When people talk to AI assistants, chatbots tend to drop the pleasantries, trim the grammar, and get straight to the point. That stripped-down style may feel natural – you’re talking to a bot, not a scientist.
However, a new analysis suggests that informality comes at a cost: lower accuracy in what the AI understands and returns.
In a two-part study, Amazon researchers Fulei Zhang and Zhou Yu compared how users open conversations with human support agents versus AI chatbots powered by large language models.
Using Claude 3.5 Sonnet to score thousands of real interactions, they found that people consistently write less formally, less politely, and less fluently when a machine is on the other end.
By Claude’s metrics, human-to-human openings were 14.5 percent more polite and formal than human-to-bot messages, 5.3 percent more fluent, and 1.4 percent more lexically diverse.
The authors told New Scientist: “Users adapt their linguistic style in human-LLM conversations, producing messages that are shorter, more direct, less formal, and grammatically simpler.”
The experts argue that this behavior reflects a mental model of chatbots as “less socially sensitive or less capable of nuanced interpretation.”
The team then asked whether the clipped style actually trips up AI understanding. They trained an intent-classification model, Mistral 7B, on 13,000 real human-to-human conversations, then used it to label user intent in 1,357 real messages sent to chatbots.
Because the model learned from human-to-human language, it struggled with the telegraphic phrasing common in bot chats.
In other words, when people talk to chatbots like machines, a model trained on human conversations is more likely to misread them.
To bridge the gap, Zhang and Yu used Claude to rewrite bot-directed messages before feeding them to Mistral.
One approach expanded terse prompts into fuller, human-like prose, but accuracy fell by 1.9 percent relative to the baseline. Another produced “minimal” rewrites that kept messages short and blunt and accuracy dropped by 2.6 percent.
A third, more “enriched” rewrite added formal, varied language, and accuracy still declined by 1.8 percent.
The only improvement came when the researchers fine-tuned Mistral on a mixture of minimal and enriched rewrites, which lifted performance by 2.9 percent.
The lesson is less about a single perfect style and more about diversity. Models generalize better when they have seen both clipped and polished versions of the same user intent.
Not everyone views informality as a problem to stamp out when it comes to AI.
“The finding that people communicate differently with chatbots than with other humans is temptingly framed as a shortcoming of the chatbot – but I’d argue that it’s not,” Noah Giansiracusa from Bentley University told New Scientist.
“It’s good when people know they are talking with bots and adapt their behavior accordingly. I think that’s healthier than obsessively trying to eliminate the gap between human and bot.”
That perspective reframes the design choice. We can ask users to be more explicit and grammatical when accuracy matters, but the heavier lift is on builders to train systems that can decode the concise shorthand people naturally adopt with machines.

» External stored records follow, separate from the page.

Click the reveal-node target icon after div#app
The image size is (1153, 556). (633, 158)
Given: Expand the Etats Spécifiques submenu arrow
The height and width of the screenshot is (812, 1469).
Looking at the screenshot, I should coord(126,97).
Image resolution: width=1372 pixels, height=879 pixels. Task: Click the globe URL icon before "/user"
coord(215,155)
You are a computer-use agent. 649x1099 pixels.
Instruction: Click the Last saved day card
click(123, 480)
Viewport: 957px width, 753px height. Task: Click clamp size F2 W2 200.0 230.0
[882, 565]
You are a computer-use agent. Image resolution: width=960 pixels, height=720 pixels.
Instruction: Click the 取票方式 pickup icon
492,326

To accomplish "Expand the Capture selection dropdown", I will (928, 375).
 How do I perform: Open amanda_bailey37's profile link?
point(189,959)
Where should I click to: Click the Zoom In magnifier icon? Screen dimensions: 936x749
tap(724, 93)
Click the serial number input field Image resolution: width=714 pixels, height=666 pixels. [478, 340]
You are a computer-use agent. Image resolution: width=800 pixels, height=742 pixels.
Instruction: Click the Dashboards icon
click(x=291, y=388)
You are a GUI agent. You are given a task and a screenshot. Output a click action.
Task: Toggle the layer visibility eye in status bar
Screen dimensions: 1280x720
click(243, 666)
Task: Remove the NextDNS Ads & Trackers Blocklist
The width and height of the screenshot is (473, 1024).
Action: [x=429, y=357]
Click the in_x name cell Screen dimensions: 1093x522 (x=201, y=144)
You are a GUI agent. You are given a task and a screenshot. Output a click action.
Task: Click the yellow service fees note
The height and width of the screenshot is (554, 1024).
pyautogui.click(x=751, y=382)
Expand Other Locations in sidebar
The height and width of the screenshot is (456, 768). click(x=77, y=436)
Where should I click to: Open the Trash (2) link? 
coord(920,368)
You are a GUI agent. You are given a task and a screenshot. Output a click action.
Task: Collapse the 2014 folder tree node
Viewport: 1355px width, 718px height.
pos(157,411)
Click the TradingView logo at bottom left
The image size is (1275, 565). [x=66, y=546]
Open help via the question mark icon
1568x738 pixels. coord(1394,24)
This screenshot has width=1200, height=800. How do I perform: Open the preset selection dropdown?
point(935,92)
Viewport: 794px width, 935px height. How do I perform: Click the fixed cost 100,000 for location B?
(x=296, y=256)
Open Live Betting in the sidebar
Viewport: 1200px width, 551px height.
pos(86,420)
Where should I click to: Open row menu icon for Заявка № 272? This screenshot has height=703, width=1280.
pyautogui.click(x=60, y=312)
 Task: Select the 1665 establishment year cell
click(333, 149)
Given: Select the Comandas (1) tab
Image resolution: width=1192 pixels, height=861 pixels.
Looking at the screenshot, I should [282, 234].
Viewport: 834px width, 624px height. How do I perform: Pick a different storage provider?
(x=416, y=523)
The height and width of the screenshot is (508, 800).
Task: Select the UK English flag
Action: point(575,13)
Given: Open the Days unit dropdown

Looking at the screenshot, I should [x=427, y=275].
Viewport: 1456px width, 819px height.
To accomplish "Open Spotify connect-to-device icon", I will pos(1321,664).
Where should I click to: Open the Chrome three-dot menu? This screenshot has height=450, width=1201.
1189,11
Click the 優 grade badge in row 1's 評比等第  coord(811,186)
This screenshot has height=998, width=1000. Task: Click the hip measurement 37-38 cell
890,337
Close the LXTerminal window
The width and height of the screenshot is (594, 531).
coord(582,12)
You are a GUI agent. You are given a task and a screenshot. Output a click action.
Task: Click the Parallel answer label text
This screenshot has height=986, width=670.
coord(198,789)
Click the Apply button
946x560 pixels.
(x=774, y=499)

For everyday users, the study hints at a modest adjustment when stakes are high. Adding a bit more context and syntax gives current systems more to latch onto without forcing anyone to write like a lawyer.
For developers, the implications are sharper. Training data should include authentic bot-directed language, not just human-to-human corpora.
Style diversity during fine-tuning appears crucial, since exposure to both minimal and enriched phrasing helped the model recover accuracy.
And evaluation needs care. The study relied on Claude both to score politeness, fluency, and diversity, and to produce rewrites.
That is practical, but it risks baking one model’s stylistic biases into diagnosis and remedy. Independent evaluators and human-rated benchmarks can reduce that risk.
As AI assistants seep into customer service, productivity tools and search, they are also nudging how people write – shorter, sharper, less adorned. The study shows that cultural shift has technical consequences.
Fixing it is not about forcing users back into formal prose. It is about meeting them where they are and teaching models to hear meaning in the modern shorthand.
Until systems fully adapt, a practical middle ground exists. When handling sensitive tasks – medical, legal, financial, or travel-related – take your time, add structure, and make your intent clear.
And if you’re designing the chatbot, don’t expect users to do the same. Train it for the real world they already live in.
A pre-print of the study can be found on arXiv.